In Brownsville students are required to pass the PSSAs their junior year or take a retest during their senior year. Gates said students who score on the “basic level” or below are required to take a retest until they pass in order to graduate.
He said students and teachers, who are now tutoring the students who have yet to pass the retest, are working very hard, to ensure graduation.
He said the district is doing everything they can, including adding a class to the curriculum for those who score low on the PSSAs, to avoid a situation like this in the future.
“Next year, we’re implementing a reading class to help kids who fail the PSSA,” Gates said.
According to Gates, the class will be available to those in ninth thru 12th grades.
“I want them ready when they take this test,” he said. “It’s a difficult test with a lot of difficult questions and they have to learn how to answer those questions.”
Gates said the class is primarily a reading class, but he said it will also help students with writing and also with math.
Gates said that a higher percentage of students have not passed the mathematics portion of the test, but he said a fair share have not passed the reading and writing as well.
“It’s the reading part of the math (word problems) that they are having problems with and that will be reviewed in the classes too,” Gates said.
Gates said that he believes that many of the students failed the test because they did not take the test seriously.
At a recent Tri-State School Study Council meeting, where “hundreds” of districts in the state were represented, Gates said that PSSA performance was a topic of discussion.

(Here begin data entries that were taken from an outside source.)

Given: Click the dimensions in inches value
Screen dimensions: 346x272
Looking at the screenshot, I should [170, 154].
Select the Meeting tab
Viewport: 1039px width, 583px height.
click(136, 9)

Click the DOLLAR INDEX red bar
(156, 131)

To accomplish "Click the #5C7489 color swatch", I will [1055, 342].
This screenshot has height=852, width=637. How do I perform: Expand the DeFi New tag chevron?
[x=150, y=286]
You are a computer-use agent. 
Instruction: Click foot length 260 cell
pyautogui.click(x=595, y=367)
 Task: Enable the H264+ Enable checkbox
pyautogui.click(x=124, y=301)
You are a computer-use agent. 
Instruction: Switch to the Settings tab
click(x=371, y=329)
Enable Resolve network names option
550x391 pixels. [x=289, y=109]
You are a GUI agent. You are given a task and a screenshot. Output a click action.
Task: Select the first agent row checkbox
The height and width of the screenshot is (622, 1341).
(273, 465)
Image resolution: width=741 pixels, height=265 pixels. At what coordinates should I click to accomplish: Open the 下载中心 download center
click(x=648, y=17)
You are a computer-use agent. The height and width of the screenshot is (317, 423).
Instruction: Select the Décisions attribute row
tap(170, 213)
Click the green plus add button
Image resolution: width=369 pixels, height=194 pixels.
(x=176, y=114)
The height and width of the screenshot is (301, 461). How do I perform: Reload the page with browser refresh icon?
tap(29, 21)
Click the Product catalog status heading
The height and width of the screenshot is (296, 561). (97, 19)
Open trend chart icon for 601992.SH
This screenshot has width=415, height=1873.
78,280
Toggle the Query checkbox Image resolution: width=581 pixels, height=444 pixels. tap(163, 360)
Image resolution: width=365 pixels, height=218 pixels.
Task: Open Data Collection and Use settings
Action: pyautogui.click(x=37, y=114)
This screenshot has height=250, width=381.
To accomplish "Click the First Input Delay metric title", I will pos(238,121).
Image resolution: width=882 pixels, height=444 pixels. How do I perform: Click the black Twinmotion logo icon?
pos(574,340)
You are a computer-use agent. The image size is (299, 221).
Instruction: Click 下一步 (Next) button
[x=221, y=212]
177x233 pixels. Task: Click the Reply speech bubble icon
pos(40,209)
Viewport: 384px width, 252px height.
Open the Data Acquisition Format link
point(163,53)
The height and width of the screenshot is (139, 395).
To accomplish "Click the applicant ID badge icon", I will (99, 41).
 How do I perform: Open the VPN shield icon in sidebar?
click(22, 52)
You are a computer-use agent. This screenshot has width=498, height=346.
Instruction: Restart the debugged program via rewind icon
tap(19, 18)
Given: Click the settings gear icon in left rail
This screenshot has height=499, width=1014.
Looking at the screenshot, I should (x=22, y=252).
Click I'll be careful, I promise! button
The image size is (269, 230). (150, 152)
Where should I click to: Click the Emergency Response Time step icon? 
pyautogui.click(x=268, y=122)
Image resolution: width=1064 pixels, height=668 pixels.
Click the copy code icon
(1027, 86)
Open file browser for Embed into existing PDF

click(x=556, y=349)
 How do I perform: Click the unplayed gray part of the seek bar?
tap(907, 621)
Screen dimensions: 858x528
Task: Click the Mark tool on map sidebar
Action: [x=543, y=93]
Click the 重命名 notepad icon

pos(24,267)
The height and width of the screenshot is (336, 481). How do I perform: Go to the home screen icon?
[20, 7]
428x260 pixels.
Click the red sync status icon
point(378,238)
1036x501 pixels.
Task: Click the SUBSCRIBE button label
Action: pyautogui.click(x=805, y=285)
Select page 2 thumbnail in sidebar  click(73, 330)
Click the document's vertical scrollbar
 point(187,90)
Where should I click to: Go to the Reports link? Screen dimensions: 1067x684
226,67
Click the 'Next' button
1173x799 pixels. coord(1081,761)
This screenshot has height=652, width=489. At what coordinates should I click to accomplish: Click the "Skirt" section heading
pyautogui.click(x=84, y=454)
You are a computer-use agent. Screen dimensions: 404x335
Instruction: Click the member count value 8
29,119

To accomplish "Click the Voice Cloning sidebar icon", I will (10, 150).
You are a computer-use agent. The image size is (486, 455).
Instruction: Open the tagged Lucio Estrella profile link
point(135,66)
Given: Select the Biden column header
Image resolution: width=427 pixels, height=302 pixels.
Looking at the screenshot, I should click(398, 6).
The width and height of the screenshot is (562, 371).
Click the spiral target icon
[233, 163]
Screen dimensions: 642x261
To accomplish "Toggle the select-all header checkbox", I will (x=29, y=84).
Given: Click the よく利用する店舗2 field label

He said many of the districts in attendance admitted that a high number of their seniors did not pass the PSSAs.
“There were a hundred different districts and in about half of those schools, I’d say maybe half of their kids didn’t pass the PSSA,” he said.
Gates said many of the administrators at that gathering also believed students did not perform well on the test because they did not take the test seriously.
“The test never meant anything to these kids until this year. They didn’t get a grade on it. Nothing was taken away if they failed and now all of a sudden you have to pass the test to graduate. We have told the kids that the tests count (toward graduation), now the kids next year will realize they need to take the test seriously,” Gates said.
Gates said he believes another reason students do not fare well on the test is because they are not familiar with the types of questions asked.
“Students nowadays don’t know how to do the type of problems on the tests. There are a lot of word problems and the books we’re using aren’t geared that way,” Gates said.
“I really think it is the way they ask the questions,” he said. “The questions are asked differently, so teachers have to gear their tests according to the way they are asked on the PSSA. We need more statement type, more thinking problems.”
Gates said he believes the Brownsville Area School District is one of the only districts taking the issue of PSSAs head on.
He said that there has been so much confusion among administrators in districts across the state about what the PDE expects from the districts.
“I’ve talked to other districts. I think we’re one of the few strictly following (the state) guidelines. Some districts just don’t know what to do,” Gates said.